■ Task to complete
The required result is the number of lines below that hold the word "Actions", stated without anything else.

------------------------------------------------------------

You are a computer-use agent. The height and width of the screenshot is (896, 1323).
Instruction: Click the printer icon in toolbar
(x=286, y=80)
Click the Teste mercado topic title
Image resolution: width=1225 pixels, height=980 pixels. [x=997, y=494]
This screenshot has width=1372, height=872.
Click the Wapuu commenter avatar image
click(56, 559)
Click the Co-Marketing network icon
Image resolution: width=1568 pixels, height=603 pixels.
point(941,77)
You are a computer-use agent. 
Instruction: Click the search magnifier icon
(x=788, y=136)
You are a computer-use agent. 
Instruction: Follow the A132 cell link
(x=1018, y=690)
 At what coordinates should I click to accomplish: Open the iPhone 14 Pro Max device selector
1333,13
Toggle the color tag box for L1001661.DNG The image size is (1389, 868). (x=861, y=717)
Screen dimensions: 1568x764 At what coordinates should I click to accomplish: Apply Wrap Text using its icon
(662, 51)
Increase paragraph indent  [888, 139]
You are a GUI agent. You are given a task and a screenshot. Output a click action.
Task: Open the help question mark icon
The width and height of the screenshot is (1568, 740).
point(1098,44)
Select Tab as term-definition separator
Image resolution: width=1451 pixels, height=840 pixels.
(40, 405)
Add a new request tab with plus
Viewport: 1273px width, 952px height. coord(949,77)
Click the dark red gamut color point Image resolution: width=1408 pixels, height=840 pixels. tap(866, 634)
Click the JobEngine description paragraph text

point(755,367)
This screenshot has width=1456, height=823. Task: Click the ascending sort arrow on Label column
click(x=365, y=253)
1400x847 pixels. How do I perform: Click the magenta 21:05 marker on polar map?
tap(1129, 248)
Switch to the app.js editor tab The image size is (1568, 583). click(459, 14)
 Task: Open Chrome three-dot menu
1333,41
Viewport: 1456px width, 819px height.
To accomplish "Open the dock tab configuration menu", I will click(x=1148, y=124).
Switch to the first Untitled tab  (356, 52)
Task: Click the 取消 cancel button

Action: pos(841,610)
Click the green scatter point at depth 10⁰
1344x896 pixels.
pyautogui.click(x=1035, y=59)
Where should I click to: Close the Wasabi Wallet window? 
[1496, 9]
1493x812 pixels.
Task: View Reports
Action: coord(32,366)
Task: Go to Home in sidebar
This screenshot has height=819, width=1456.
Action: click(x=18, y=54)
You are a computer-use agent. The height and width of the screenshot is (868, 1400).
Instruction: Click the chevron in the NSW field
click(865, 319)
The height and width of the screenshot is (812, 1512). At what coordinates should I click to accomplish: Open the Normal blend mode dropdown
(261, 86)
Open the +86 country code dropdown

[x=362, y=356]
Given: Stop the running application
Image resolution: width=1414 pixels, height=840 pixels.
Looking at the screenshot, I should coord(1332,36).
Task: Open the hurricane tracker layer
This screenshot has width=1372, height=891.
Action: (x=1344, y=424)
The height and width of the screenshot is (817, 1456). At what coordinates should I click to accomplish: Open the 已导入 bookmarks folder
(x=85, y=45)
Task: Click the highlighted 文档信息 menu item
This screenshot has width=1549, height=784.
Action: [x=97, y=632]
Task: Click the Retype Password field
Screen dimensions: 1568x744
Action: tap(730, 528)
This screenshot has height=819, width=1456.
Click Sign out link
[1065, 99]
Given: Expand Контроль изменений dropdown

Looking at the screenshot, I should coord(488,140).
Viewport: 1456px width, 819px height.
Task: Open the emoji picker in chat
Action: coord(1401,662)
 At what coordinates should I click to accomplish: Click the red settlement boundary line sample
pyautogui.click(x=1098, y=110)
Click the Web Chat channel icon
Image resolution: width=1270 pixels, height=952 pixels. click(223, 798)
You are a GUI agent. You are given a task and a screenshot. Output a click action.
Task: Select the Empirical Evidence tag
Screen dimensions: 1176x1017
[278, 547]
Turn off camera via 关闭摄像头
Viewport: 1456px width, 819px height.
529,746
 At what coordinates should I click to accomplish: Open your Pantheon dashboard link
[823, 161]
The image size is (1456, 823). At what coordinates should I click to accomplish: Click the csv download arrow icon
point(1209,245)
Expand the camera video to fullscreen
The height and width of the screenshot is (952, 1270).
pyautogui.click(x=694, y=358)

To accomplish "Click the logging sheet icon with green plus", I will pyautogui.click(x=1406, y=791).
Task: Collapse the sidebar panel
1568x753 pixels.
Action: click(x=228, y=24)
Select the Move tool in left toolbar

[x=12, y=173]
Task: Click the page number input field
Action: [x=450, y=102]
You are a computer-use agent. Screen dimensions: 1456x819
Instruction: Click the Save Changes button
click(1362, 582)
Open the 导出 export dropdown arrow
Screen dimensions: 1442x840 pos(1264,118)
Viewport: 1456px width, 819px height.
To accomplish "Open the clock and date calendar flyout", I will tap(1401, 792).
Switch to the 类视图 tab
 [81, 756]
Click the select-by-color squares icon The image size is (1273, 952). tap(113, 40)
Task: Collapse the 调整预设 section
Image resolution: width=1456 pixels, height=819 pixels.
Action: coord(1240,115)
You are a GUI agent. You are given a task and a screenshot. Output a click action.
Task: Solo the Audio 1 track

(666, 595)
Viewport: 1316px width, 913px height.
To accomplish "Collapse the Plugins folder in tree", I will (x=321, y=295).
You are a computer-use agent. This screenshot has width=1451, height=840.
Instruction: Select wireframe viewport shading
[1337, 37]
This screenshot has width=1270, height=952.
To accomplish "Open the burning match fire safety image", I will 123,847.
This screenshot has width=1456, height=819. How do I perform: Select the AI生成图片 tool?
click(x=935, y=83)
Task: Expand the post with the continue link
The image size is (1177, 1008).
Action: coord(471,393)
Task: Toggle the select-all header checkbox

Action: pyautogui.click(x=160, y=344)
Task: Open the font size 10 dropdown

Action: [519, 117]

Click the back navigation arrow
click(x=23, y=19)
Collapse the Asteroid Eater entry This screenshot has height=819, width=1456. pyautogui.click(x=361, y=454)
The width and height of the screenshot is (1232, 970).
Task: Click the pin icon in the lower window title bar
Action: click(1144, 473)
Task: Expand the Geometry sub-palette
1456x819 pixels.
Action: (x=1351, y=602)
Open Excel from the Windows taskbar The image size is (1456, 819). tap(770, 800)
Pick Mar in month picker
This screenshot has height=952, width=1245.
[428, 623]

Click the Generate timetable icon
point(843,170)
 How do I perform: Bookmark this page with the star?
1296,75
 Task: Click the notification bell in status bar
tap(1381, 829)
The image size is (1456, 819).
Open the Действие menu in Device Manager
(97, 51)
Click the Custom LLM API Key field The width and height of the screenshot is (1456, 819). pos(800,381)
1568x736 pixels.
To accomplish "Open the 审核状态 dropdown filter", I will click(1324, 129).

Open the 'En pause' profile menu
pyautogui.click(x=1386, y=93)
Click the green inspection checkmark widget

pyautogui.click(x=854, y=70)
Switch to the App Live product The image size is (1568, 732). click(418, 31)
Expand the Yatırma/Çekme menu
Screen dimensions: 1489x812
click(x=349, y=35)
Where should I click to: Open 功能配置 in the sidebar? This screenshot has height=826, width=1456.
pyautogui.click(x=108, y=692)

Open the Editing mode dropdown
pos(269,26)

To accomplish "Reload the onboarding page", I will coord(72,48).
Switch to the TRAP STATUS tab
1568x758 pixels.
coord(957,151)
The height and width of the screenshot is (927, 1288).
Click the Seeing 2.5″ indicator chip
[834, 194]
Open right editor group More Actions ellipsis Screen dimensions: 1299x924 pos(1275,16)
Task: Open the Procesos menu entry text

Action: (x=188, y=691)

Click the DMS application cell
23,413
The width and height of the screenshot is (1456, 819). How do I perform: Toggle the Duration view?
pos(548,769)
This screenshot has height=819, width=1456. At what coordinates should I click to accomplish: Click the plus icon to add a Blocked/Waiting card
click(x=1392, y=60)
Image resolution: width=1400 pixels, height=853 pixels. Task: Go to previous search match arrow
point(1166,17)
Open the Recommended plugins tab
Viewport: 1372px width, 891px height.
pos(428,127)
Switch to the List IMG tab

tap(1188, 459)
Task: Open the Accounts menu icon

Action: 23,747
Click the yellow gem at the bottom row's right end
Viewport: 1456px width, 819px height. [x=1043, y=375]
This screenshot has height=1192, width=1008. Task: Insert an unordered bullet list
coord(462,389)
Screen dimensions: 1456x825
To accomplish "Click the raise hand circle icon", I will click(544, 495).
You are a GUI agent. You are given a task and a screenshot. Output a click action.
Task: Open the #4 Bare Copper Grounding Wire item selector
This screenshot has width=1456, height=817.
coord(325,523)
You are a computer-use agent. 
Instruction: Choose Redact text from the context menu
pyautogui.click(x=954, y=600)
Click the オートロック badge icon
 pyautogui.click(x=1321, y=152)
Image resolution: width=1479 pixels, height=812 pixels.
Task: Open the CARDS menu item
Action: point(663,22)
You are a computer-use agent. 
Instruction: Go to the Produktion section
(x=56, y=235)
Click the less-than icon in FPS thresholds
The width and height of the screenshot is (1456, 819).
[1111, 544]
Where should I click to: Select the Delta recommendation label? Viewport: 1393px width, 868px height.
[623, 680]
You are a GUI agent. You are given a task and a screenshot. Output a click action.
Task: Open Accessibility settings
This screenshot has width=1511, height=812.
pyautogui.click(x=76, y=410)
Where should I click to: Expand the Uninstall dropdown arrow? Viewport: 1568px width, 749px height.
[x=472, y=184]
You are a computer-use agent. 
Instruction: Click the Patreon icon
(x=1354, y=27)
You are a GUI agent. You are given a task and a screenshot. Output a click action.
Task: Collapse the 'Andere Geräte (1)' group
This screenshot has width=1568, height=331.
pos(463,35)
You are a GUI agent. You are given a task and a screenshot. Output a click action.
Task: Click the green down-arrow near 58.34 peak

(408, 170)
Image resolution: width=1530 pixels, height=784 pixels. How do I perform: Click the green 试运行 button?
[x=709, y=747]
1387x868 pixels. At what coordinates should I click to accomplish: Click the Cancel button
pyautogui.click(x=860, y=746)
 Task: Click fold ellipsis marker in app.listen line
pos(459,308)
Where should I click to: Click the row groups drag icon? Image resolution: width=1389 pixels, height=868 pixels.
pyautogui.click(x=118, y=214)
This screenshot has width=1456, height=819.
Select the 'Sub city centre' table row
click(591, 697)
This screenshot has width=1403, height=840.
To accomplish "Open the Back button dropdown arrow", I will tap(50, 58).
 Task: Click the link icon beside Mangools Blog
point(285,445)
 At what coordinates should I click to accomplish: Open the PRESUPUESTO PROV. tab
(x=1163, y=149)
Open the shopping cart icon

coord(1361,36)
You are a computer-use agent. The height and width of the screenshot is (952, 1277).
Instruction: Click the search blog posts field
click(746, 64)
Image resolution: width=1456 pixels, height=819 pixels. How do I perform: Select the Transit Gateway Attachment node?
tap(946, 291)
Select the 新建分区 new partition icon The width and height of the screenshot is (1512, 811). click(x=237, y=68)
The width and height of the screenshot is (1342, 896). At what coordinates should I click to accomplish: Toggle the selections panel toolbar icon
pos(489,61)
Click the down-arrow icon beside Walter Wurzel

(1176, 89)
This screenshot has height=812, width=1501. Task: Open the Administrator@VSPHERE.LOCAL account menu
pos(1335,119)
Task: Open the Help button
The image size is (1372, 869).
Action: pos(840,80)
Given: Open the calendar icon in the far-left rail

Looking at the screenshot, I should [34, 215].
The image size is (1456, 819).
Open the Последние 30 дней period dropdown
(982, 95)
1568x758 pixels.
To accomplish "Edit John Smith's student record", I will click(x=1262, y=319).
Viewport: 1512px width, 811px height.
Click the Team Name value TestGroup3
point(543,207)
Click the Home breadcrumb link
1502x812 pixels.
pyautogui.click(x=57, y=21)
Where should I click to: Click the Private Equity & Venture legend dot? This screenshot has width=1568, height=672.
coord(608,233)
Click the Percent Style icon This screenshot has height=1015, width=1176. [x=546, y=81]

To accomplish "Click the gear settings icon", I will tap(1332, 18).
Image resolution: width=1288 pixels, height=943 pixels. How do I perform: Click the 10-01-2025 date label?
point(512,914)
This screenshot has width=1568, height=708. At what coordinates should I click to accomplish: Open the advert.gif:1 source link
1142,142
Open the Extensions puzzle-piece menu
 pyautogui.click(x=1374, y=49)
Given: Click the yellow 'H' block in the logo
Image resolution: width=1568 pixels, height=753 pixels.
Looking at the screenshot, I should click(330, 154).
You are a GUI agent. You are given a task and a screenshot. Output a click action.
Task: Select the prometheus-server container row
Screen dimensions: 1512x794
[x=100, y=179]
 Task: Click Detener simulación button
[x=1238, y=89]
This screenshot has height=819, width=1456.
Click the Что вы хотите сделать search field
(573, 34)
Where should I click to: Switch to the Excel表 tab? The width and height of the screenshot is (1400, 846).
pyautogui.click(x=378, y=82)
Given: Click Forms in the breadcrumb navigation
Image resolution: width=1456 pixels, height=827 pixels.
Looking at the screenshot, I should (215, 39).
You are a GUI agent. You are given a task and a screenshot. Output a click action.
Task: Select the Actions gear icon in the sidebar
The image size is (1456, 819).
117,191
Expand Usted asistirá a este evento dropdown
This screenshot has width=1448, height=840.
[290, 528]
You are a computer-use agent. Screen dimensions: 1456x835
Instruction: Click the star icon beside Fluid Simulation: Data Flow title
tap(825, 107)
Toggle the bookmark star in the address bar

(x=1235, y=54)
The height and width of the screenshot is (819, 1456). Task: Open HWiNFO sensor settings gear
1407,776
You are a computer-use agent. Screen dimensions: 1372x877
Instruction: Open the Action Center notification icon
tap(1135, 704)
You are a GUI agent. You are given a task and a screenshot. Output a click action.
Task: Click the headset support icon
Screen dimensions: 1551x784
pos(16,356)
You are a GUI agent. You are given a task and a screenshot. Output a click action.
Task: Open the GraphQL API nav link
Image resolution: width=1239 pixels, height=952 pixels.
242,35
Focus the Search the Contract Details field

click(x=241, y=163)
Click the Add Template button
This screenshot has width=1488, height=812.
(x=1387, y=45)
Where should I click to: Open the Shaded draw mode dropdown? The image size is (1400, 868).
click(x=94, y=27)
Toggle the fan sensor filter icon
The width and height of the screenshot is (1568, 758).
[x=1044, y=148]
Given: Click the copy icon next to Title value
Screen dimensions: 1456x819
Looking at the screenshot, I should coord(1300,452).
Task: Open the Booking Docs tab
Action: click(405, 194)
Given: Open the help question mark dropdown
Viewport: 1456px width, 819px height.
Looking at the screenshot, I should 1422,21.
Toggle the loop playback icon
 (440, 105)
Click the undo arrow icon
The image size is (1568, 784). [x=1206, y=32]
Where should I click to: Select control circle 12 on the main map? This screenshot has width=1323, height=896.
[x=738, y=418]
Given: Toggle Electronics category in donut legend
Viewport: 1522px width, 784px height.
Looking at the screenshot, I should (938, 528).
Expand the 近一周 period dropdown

------------------------------------------------------------

■ Output for this task
2